Zero tolerance, it seems, is the only solution.  Imprisoning the chickens is mean,  imprisoning the possums and the brush turkeys illegal.  Whereas imprisoning vegetables, pollination issues aside, seems to work quite well.

Small scale vegetable prisons seem to do the business for seedlings and your slender or ground hugging plants, but now I have the frame of an aged trampoline at my disposal, I’m thinking big. And I’ve started looking at the superannuated chook tractor with a new eye.

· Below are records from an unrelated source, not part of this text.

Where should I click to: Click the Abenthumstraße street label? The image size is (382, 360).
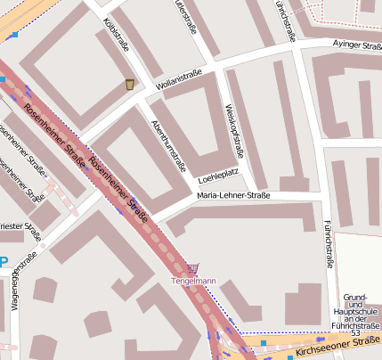tap(170, 144)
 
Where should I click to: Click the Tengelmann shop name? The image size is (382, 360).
tap(193, 282)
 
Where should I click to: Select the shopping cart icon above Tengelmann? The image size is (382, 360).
tap(193, 267)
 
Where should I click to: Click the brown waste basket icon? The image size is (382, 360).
tap(130, 84)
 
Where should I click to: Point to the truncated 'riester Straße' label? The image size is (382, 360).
tap(21, 231)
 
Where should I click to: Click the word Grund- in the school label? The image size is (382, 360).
tap(355, 296)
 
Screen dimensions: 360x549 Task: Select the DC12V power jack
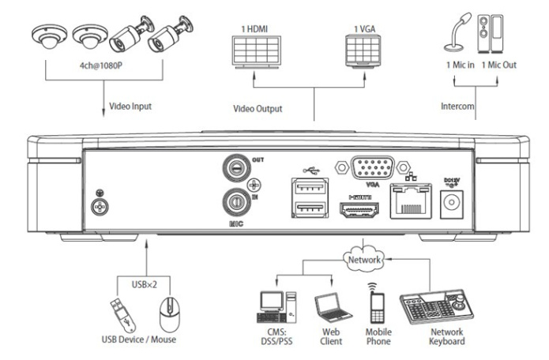tap(450, 203)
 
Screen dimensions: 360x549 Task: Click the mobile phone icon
tap(376, 301)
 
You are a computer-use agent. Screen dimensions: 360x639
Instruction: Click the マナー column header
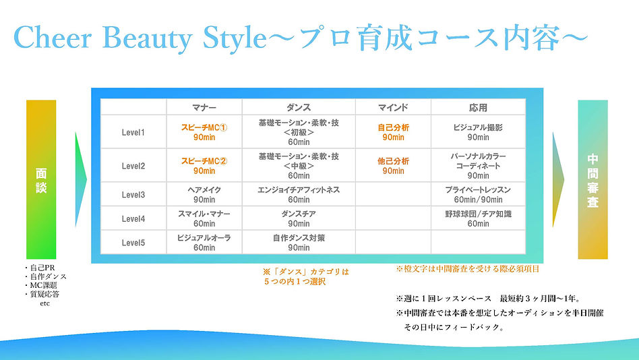click(204, 107)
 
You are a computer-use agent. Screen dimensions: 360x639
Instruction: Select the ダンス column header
click(298, 107)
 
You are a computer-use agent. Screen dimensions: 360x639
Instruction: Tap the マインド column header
click(393, 107)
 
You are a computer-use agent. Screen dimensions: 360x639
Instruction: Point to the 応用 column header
click(478, 107)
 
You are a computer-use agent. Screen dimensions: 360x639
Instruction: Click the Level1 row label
click(133, 132)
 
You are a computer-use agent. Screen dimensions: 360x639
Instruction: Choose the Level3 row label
click(133, 195)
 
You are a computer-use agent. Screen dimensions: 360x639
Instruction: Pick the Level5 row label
click(133, 243)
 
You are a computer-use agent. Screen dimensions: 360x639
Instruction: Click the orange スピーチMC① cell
click(204, 132)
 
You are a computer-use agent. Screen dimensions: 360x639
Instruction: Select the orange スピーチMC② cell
click(204, 166)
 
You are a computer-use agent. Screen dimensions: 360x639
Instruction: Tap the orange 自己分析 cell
click(393, 132)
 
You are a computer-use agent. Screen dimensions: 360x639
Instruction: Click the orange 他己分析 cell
click(393, 166)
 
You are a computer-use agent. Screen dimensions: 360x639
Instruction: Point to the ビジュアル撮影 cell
click(478, 132)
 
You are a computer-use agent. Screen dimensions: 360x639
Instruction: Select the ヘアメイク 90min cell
click(204, 195)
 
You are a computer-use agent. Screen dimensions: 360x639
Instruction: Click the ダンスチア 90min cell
click(298, 218)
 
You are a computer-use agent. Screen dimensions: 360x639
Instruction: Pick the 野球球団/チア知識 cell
click(478, 218)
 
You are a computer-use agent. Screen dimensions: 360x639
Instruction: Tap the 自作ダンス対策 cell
click(298, 243)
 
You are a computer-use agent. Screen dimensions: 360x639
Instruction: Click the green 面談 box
click(41, 179)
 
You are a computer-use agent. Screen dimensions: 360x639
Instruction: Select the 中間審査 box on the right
click(592, 179)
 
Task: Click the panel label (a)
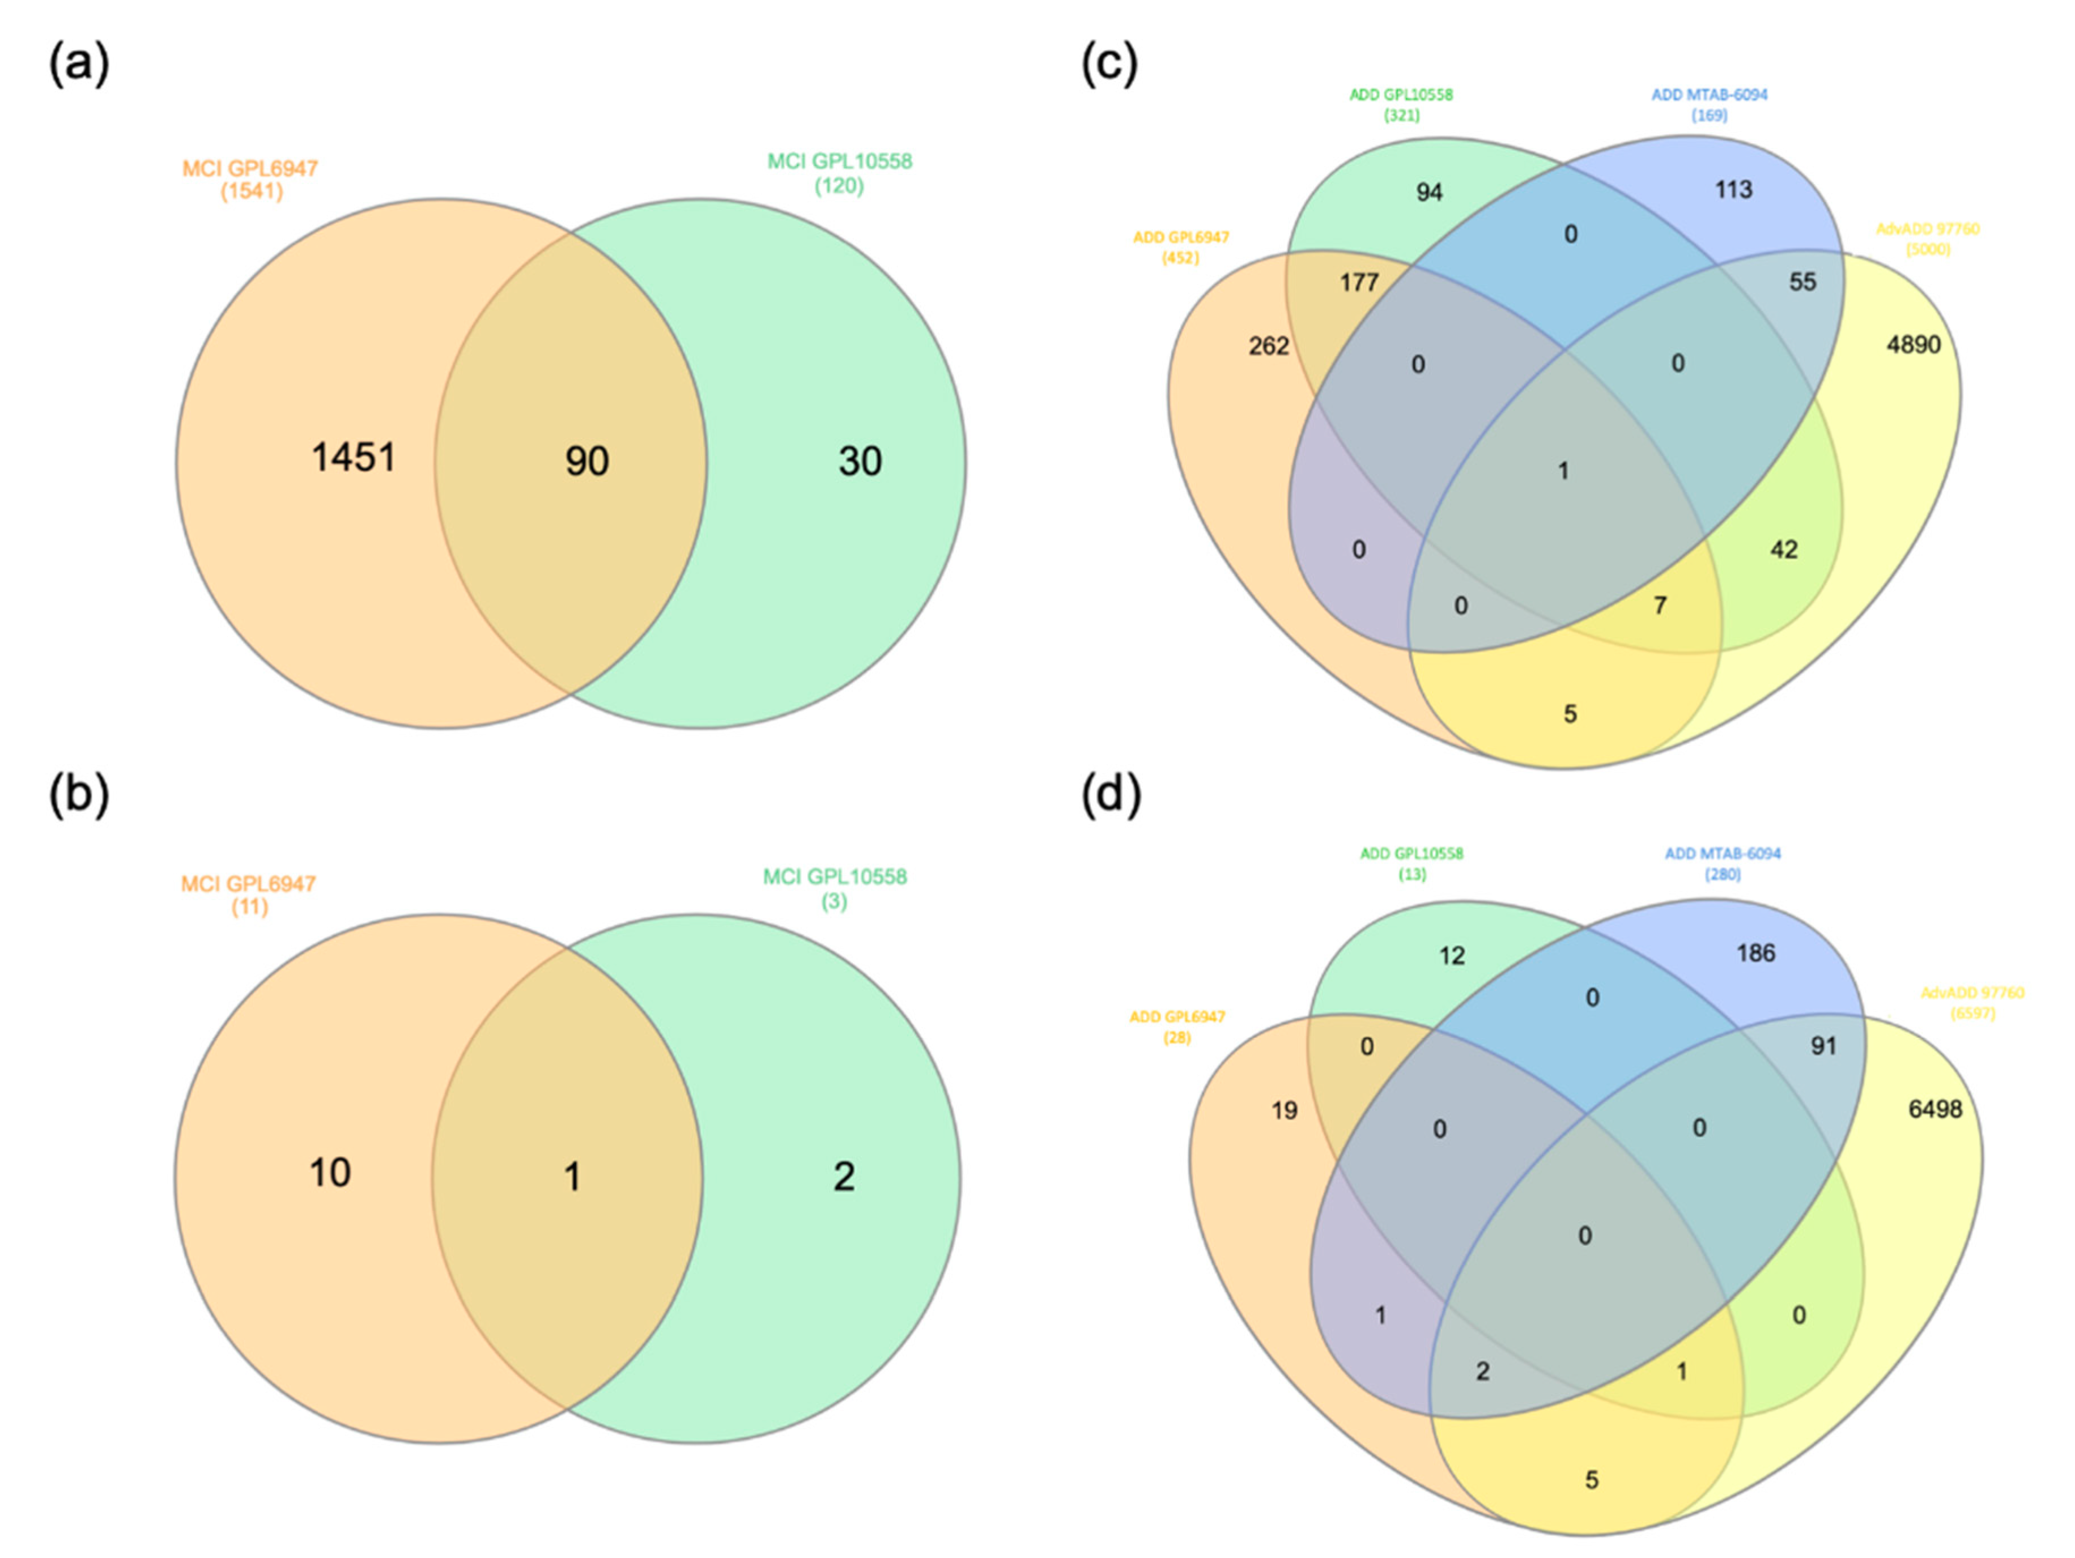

Yes, it has traditionally been Andy Ninja’s lofty sleeping quarters, but with a bit of dusting off, what a fine brush turkey exclusion zone it would make.  Perhaps, Andy, it’s time you reconsidered the virtues of Palm Beach, the vernacular modernist architectural masterpiece I painstakingly made you and your feathered friends a year ago, now sadly abandoned by every damn chicken in the flock.  Even the brush turkeys don’t try to sleep there.

Now there’s an idea: if the new improved carceral complex with its walk-in prisons doesn’t protect my veggies from assaults by poultry, maybe I should start planting them in the chook house.